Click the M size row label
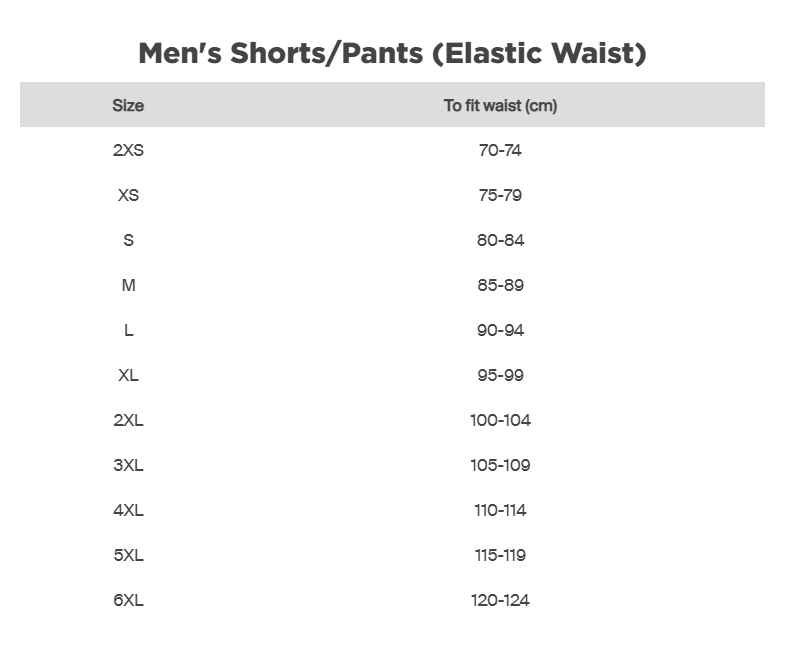The height and width of the screenshot is (650, 795). pos(128,285)
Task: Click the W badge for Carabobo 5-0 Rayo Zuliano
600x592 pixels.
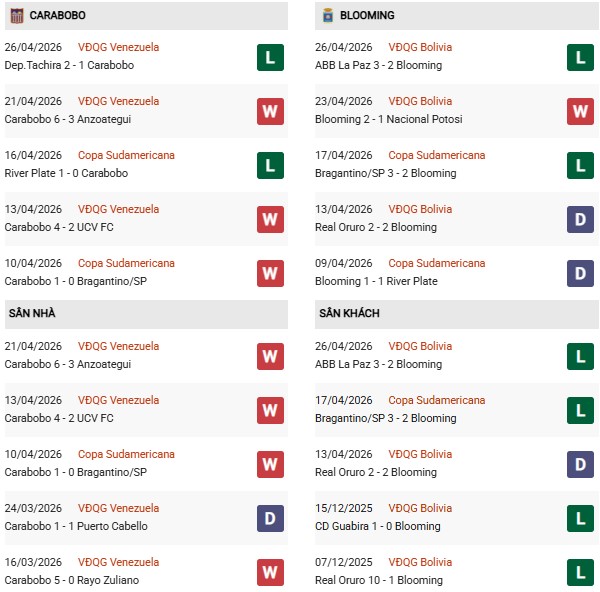Action: point(269,572)
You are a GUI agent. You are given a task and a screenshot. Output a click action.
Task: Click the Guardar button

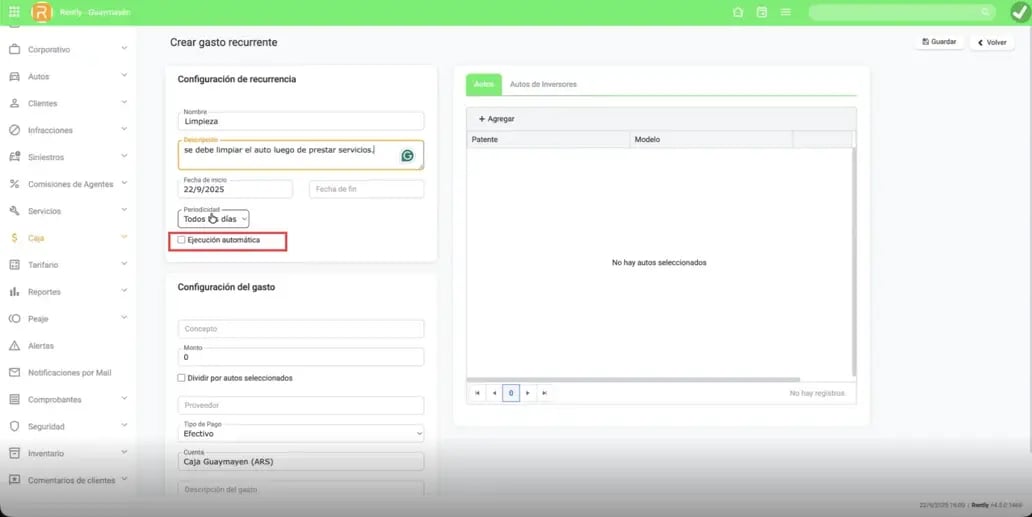pos(938,42)
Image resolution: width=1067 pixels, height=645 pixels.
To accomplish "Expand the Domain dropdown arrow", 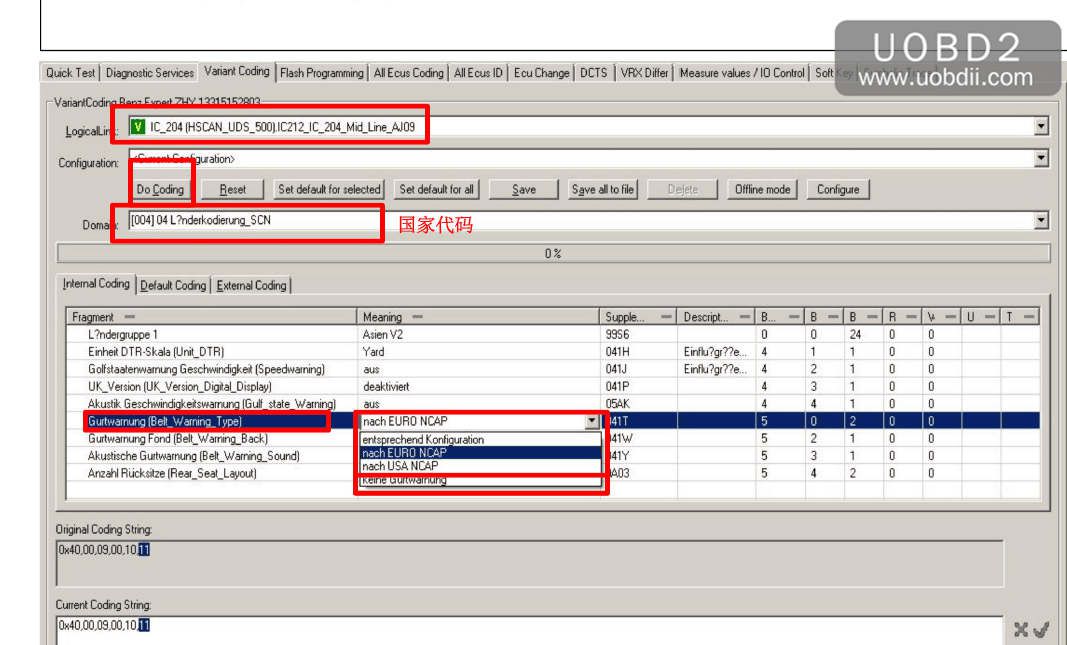I will point(1041,221).
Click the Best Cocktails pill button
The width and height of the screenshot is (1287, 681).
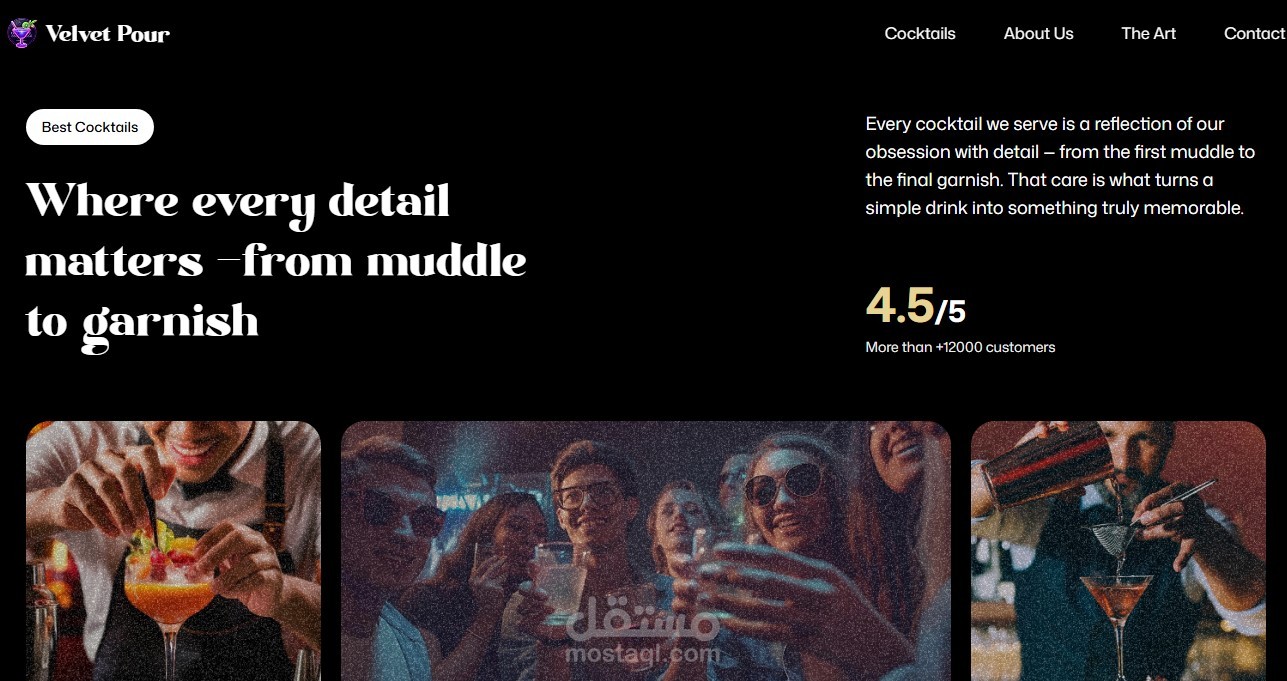[x=90, y=127]
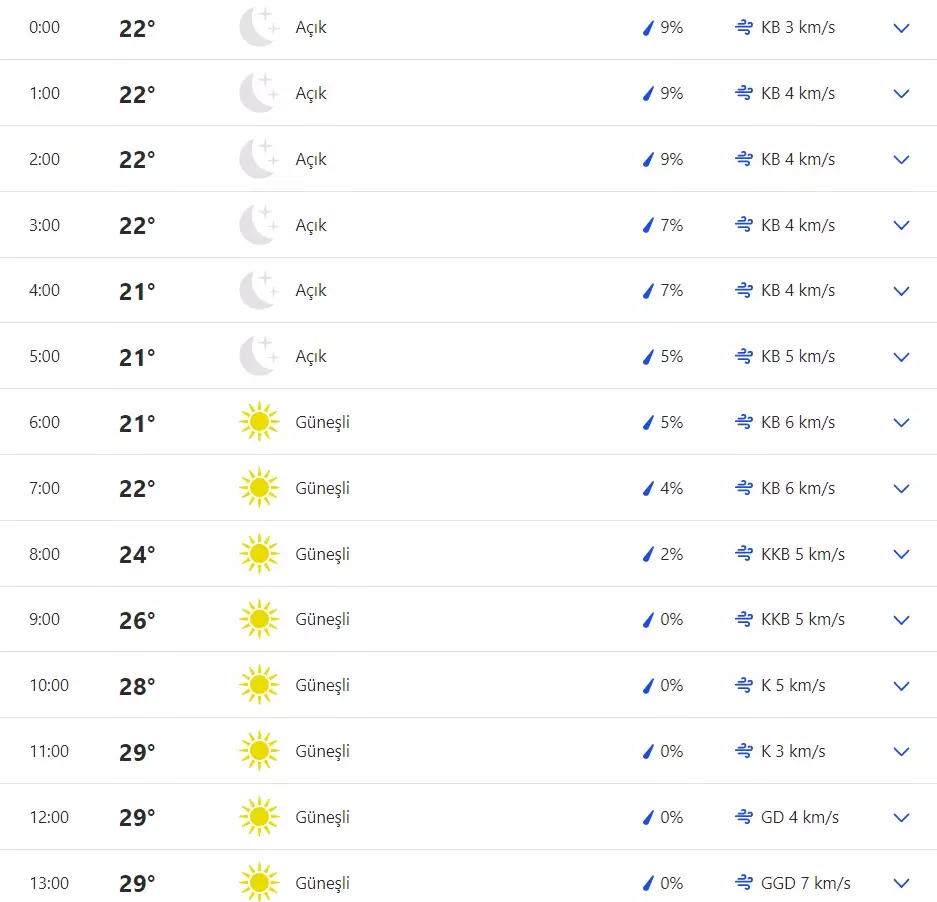The image size is (937, 902).
Task: Click the KB 6 km/s wind text at 6:00
Action: tap(797, 422)
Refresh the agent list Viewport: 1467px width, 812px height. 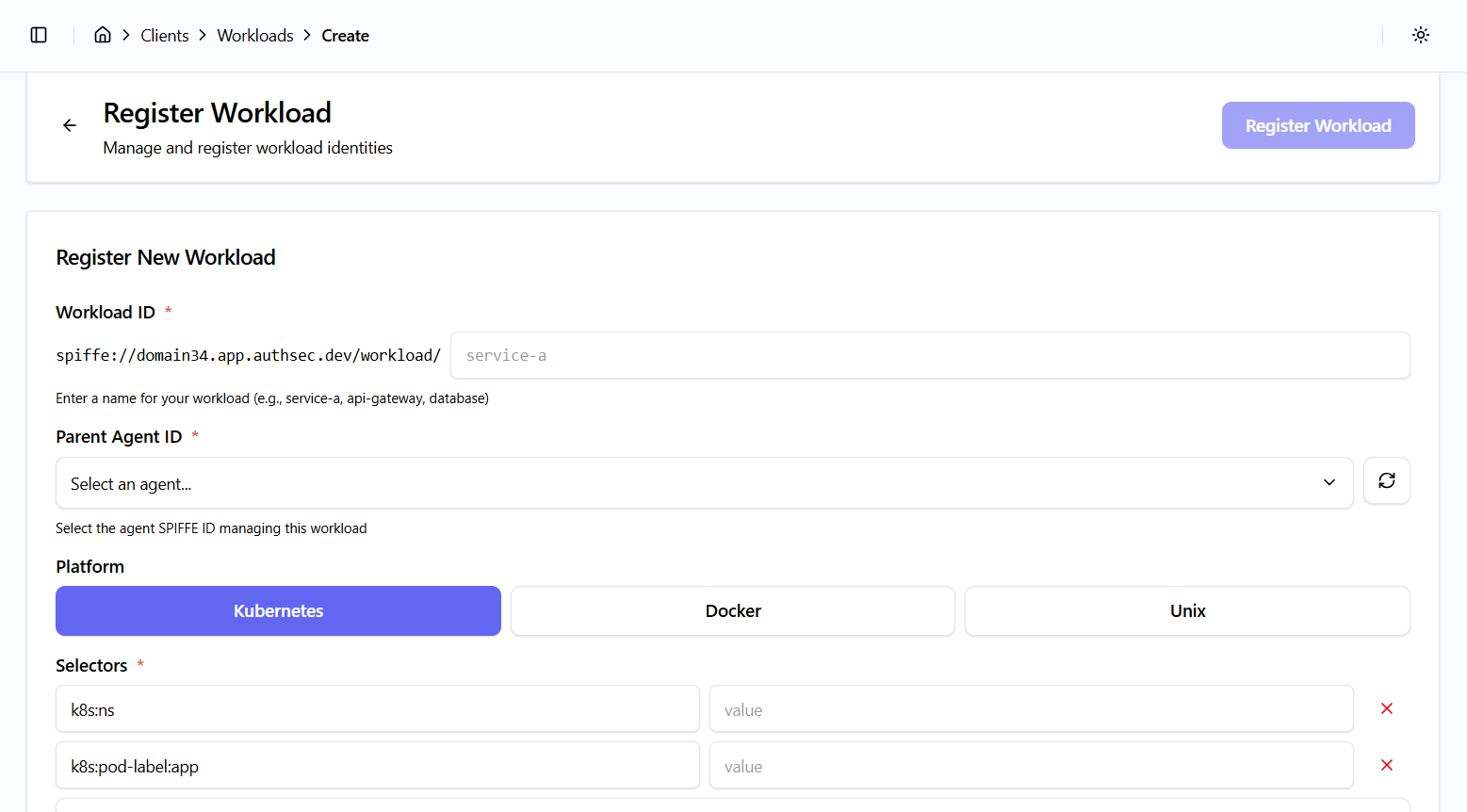click(x=1386, y=481)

* * *

### Exercise:
In the listing above, find the line containing "Task: Click the W" and the line containing "Image resolution: width=1067". Reproduce those lines and all between them exactly, with no pictures and nothing more.

### Solution below:
Task: Click the W badge for Carabobo 5-0 Rayo Zuliano
600x592 pixels.
Action: point(269,572)
You are a GUI agent. You are given a task and a screenshot. Output a click action.
Task: Click the Guardar button

pos(938,42)
Image resolution: width=1067 pixels, height=645 pixels.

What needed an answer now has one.